Going to the John

GOP picnic hijacked by Carlson campaign.

ALTHOUGH AN ESTIMATED 40,000 people came to Puyallup to hear right-wing superstar Rush Limbaugh and Morals Czar Bill Bennett, the day belonged to John Carlson, the radio talk-host running against Governor Gary Locke. Last Saturday, the annual Republican picnic moved from Vashon Island to the Puyallup fairgrounds in order to accommodate the crowds. The picnic, usually a day of speeches and political schmooze, was a massive rally and fund-raiser for Carlson.

The theme was “It’s in the bag,” and it was plain that everyone attending believes the GOP will win the presidency and both houses of Congress for the first time since 1952. Only a year ago they were fretting—things didn’t seem to bode well for Republicans in 2000 after they were soundly spanked at the polls in 1998 for what voters considered their impeachment excesses.

But a hot presidential candidate has changed all that. The Great Tan Hope, George W. Bush is embraced by both moderates and conservatives and is running well with some traditional Democratic voters, including women and Hispanics. Though Al Gore has rallied recently, Bush still leads the polls in all-important electoral college votes, giving R’s an exuberant hopefulness.

Two other men’s names were on everyone’s lips here; and like Bush, they were nowhere to be seen. One was Ronald Reagan, the last Republican who united both wings of the party. The other was the GOP’s favorite ex-Democrat, Ralph Nader, who offers them a different kind of promise. “Bless him,” said George Keyes, an airline mechanic from Bothell. “I sent him $25 in hopes he spends it pulling the lefties away from Gore.”

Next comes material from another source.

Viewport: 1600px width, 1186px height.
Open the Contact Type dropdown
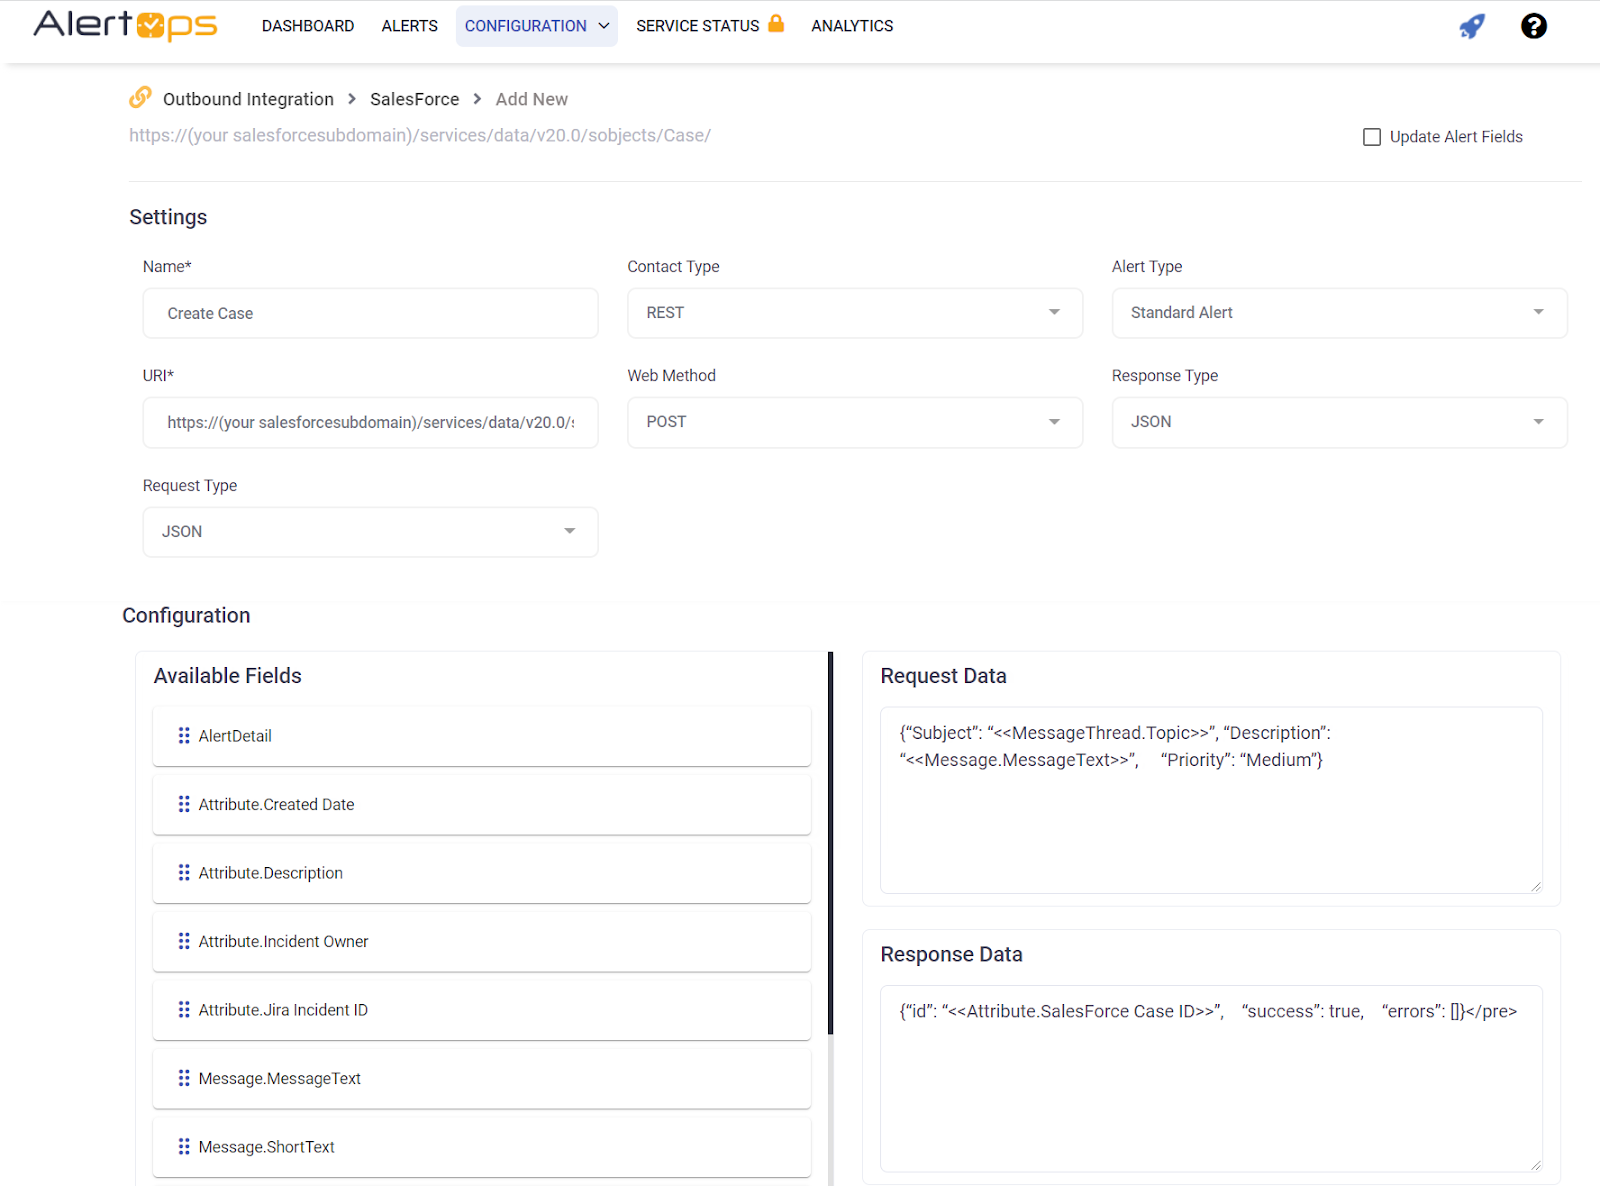854,313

SEATTLE-BASHING resonated through the fairgrounds. They booed Seattle just like they booed Barbra Streisand and “the socialists in the White House.” When Senator Slade Gorton asked how many Seattleites were present, noticeably few cheers went up and laughs were had by all when he called them “the good, the few, and the true.” He went on to criticize the Seattle City Council who “couldn’t even manage a trade fair without a riot.” Age-old animosity divides east and west in this state, and historic resentment of Seattle persists in places like Tacoma. The many victories of Gorton, and successes of initiatives such as tax-cutting I-695 and the anti- affirmative action I-200, prove you don’t need to carry Seattle to be successful statewide. Nevertheless, it’s hard to grasp the logic of antagonizing so many voters.

Gorton did a fair onstage impression of a human being—even planting an Al Gore-like smooch on his docile wife Sally. But he talks down to audiences, speaking simplistically, belying his education and brilliance, and sounding condescending. “I’m not a great schmoozer,” he said. “My staff told me I should loosen up and be funny—I already thought I was. . . .”

Gorton, patriarch of a party that loves patriarchs, could be in the fight of his life this time. A campaign staffer told us recently that the prospect of former Congresswoman Maria Cantwell winning the Democratic nomination has them worried. Even so, this was Carlson’s show and they shuffled Gorton out of the way early.

State Senator Harold Hochstatter, running for the gubernatorial nomination against Carlson, is an affable Eastern Washington ultraconservative and a little red of the neck. He talked about “pinko bedwetters” and quoted Mao, Erma Bombeck, and his “favorite Democrat” Thomas Jefferson. He seems to have memorized all of Mel Gibson’s lines from Braveheart.

The right wing, which dominated the party for many years, has been given Hochstatter as sort of a consolation prize so they can pretend they have a choice. He doesn’t even try to compete with Carlson. “No sense it get ugly,” he said. Playing the old uncle to Carlson’s fresh-faced but patronizing nephew, Hochstatter seems to have made a deal—he gets his day in the sun and in turn makes no trouble. Carlson is no moderate, and social conservatives seem mollified just having Hochstatter on the ballot, though there’s no illusion that he can win or be anything but a colorful token to their once-ruling faction, with its social antiprograms and platform morality screeds.

The Maha-Rushee is no longer a big fat idiot, he’s merely chubby. But Limbaugh is as fatuous as ever delivering his partisan scorn against the liberal media and “Vice Perpetrator” Gore, without pausing for laughs or applause. Limbaugh, perhaps unused to speaking outside his glass radio cubicle, was surprisingly unskilled on the stump.

No matter though, the audience loved his somewhat diminished ass, shrieking, “We love you, Rush!” like he was Britney Spears spotted at a shopping mall. Menopausal women in polyester pantsuits rushed the stage with pieces of clothing to sign. “You want to be my Tipper?” he asked creepily. “How about a telepathic orgasm?”

The day, however, belonged to Carlson. Strutting like a rock star, he took standing ovations and hogged the glow with the national bigwigs. Though it’s been reported that other pols grumbled because he hijacked the picnic, the energizing and unifying effect of Carlson’s coup had to be good for Republicans. There’s fire here, and Gary Locke would best take note.